To Address Risk Data, Consider Consortia

Dun & Bradstreet's Robert Iati says new data technology and systems need complementary guidance

robert-iati-dunbradstreet
Robert Iati, senior director, capital markets, Dun & Bradstreet

In a series of Q&As appearing over the last couple weeks of 2015, Inside Reference Data is asking financial services data management industry experts what progress they have seen in data management technology and leadership during 2015, how new and ongoing regulatory compliance and standards efforts will continue to affect data operations, and how increased attention to data harmonization efforts may change data management and operations in 2016. Today, we hear from Robert Iati, senior director of capital markets at Dun & Bradstreet.

What data management technologies have matured the most or gained the most ground during 2015?

The acceptance of consortia to collect and manage data within our industry will be the greatest catalyst for change. Capital markets institutions have always been very cautious and protective of their data, causing reluctance to participate in and trust third-party consortia with this responsibility. Now that the demands caused by onerous regulation and attention to risk have overburdened many with data management controls, firms can no longer ignore the potential benefits of consortia. We'll continue to encounter obstacles in this model that will alter the pace of adoption, but I've seen more knowledge and acceptance of them this year than I've seen in the past 25 years.

How will risk mitigation and management needs, along with Basel III and BCBS 239 regulation, affect how risk data is handled?

The challenge in managing risk data is less about the needs of specific initiatives, but rather, about how well we use all the data we have, and how our data management strategies and systems adapt to enable us to effectively address specific regulations. We know that risk and regulation will generate new data management requirements for the foreseeable future. To address this need, a different approach is in order. We will need to raise our game—to be smarter in how we acquire, cleanse, normalize, manage, govern and synthesize data in a way that reduces the noise and positions data to be a more valuable predictor of risk rather than a reactor to it.

Are EDM systems and efforts prone to issues with data quality and processing? Will those issues increase or be reduced in 2016?

The industry continues to increase its focus on data management. It has developed new technologies that have improved quality, in particular through the new consortium-driven efforts. However, until the industry can begin to address data management differently, data quality will remain an area of focus. Afraid of missing that one critical data element, many gorge on all the data we can get our hands on—much of it unstructured—but we still have not perfected a process that ensures that quality. As a result, these imperfect processes handle far more data than ever, which is a recipe for more problems. Sometimes it is simply bad data, but other times the problem is too much noise that obfuscates the right data.

What regulation will have the most impact on data management operations in 2016? Will it be MiFID II in Europe (if it remains in force starting in early 2017)?
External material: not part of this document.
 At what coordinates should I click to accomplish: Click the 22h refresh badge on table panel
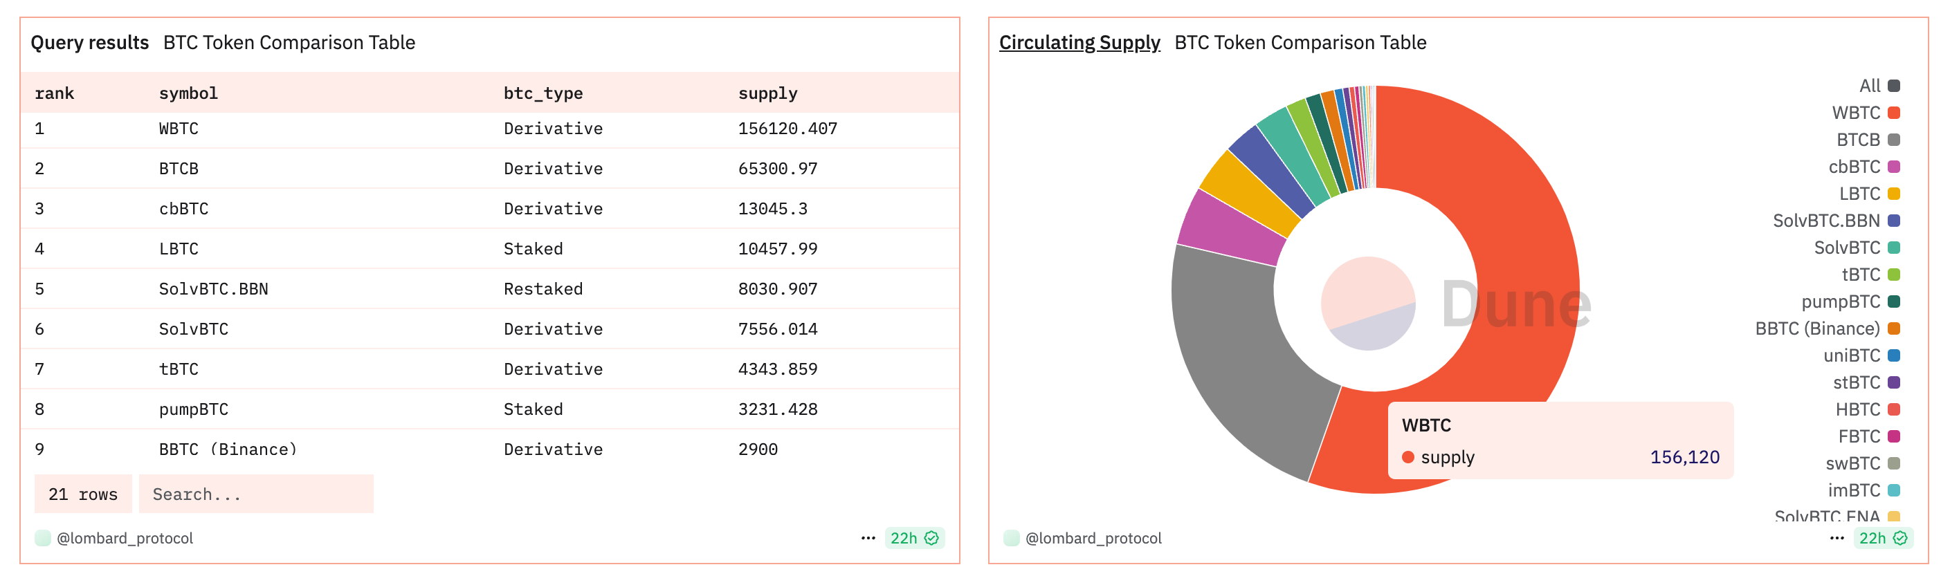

What will it be elsewhere, such as the Americas and Asia-Pacific?

To most buy-side and sell-side institutions today, regulation is no longer tied to a geographic region. They view regulation as a singular, universal concern. So the answer for our data systems is for our institutions to more effectively manage their data, enabling them to address all regulatory demands—current and future. If we think MiFID II or Basel III will have the most impact, we haven't elevated our approach beyond simply aiming to keep up with the latest regulation. We need to aim for a data management system to handle the holistic regulatory demand.

Are firms finding stores of data that can be used to address multiple regulations at once? Are they developing such overlap on their own or is such harmonization being driven by the compliance demands?

The easy answer is that it's a combination. For instance, we at Dun & Bradstreet have data and analytics on public and private companies, corporate family relationships, payment and public record information, and predictive risk indicators, which are used by firms to address a variety of risk and regulatory needs, from KYC and KY3P to BCBS 239 and the LEI [legal entity identifier]. Compliance is certainly the catalyst, but part of the new and more innovative approach adopted by our institutions is to seek out these data stores for this purpose. We've found that some of their legacy datasets can be mined and adapted to address multiple regulations, while, at the same time, new datasets are always being created specifically with regulation in mind.

How did the chief data officer (CDO) role evolve in 2015 and how may it continue to evolve in 2016?

Simply, the CDO's responsibilities and influence continue to grow. Not only has the CDO assumed the accountabilities previously held by operations or technology, but the CDO now has more influence on trading and compliance. With it, the CDO is forced to have greater knowledge of technology to manage data infrastructure and processes with a fresh eye and an agnostic business perspective, rather than one biased by existing technology platforms or solutions. As I stated earlier, we need to do things differently—and the CDO needs to introduce more innovative approaches to maximize efficiencies. Ten years ago, most would never have considered the role of CDO as one that requires innovation. But the demands of today's compliance environment has changed the playing field for everyone, including the CDO.